On 2010-09-01, at 18:39, Max Carlson wrote:

> On 9/1/10 8:22 AM, P T Withington wrote:
>> This fixes the reported bug, but I'm still not convinced that the math is 
>> completely correct.  Unless I misunderstand completely, I feel the following 
>> two assertions should also hold in the supplied test case:
>> 
>>   assertEquals((yellowview.x+redview.x)*blueview.xscale,
>>                redview.getAttributeRelative('x', blueview), "red x in blue")
> 
> There's a bug in that one - you're not taking the blueview.x into account.  
> This works:
>        assertEquals((yellowview.x+redview.x)*blueview.xscale + (blueview.x), 
> redview.getAttributeRelative('x', blueview), "red x in blue")

Disagree.

The contract of getAttributeRelative is to answer the question:  "Given the 
value of an attribute in the source view, what value in the reference view is 
equivalent?"

So, I'm asking, given that redview has an x value of 40, what value of x _in_ 
blueview would be equivalent?  Blueview's `x` is relative to the canvas, and 
should not be part of the equation when I am comparing redview and blueview.

To put it another way, currently it is the case that:

  redview.getAttributeRelative('x', blueview)

and

  redview.getAttributeRelative('x', canvas)

return the same value, which can't be right.

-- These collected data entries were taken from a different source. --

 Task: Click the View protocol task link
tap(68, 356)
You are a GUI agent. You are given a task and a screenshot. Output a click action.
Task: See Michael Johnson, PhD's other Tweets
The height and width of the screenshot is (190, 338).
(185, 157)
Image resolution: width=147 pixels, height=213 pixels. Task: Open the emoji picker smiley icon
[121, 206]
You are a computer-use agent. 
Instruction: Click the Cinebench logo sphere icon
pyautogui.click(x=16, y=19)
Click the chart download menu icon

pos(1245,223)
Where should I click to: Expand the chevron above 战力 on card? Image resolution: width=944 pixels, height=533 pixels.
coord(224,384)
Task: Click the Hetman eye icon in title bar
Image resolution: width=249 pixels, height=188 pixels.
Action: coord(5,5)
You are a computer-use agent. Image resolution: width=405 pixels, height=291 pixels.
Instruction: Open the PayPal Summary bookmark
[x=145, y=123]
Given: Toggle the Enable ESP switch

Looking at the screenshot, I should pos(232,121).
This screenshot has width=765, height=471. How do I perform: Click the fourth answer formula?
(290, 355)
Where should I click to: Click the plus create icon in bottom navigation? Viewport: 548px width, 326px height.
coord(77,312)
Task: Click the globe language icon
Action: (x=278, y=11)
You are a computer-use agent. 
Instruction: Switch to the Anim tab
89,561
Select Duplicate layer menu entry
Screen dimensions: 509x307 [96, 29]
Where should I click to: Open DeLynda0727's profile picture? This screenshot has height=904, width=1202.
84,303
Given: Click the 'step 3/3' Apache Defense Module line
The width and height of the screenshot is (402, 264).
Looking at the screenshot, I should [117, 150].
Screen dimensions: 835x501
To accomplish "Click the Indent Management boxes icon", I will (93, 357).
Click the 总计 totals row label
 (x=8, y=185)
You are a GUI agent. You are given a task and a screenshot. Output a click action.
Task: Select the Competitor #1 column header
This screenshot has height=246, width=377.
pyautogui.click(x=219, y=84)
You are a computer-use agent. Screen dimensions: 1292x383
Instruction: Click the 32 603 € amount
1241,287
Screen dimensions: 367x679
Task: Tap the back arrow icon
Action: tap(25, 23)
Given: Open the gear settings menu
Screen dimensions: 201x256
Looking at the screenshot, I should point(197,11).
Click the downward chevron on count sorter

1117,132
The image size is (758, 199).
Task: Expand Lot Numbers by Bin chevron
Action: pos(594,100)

>>   assertEquals((yellowview.x+redview.x)/(- blueview.xscale),
>>                blueview.getAttributeRelative('x', redview), "blue x in red")
> 
> This one still fails, and I'm not sure why.  Instinct sez this has been 
> broken for a long time.  Digging...

I think this is related to my question as to whether a view's scale affects the 
view or only it's children.  We seem to have an inconsistent implementation.  
You implied that a view's scale should affect it, but if that were the case, 
then blueview really should be at absolute x=20, since it has x=10 and 
xscale=2, but it is at absolute x=10.  OTOH, blueview has an absolute width of 
200, but blueview.width=100.  So, we've got a view's scale affecting its 
width/height, but not its x/y.

Either we have to consistently have scale affect all/none dimensions of a view, 
or we have to have a much more complex implementation of getAttributeRelative 
(because it will have to factor out the shared ancestor's scale if you are 
asking about x/y and factor it in if you are asking about height/width).

I think this inconsistency is perhaps derived from Adam only thinking about the 
scaling of a view's resource dimensions and not considering how it should or 
should not affect a view's position.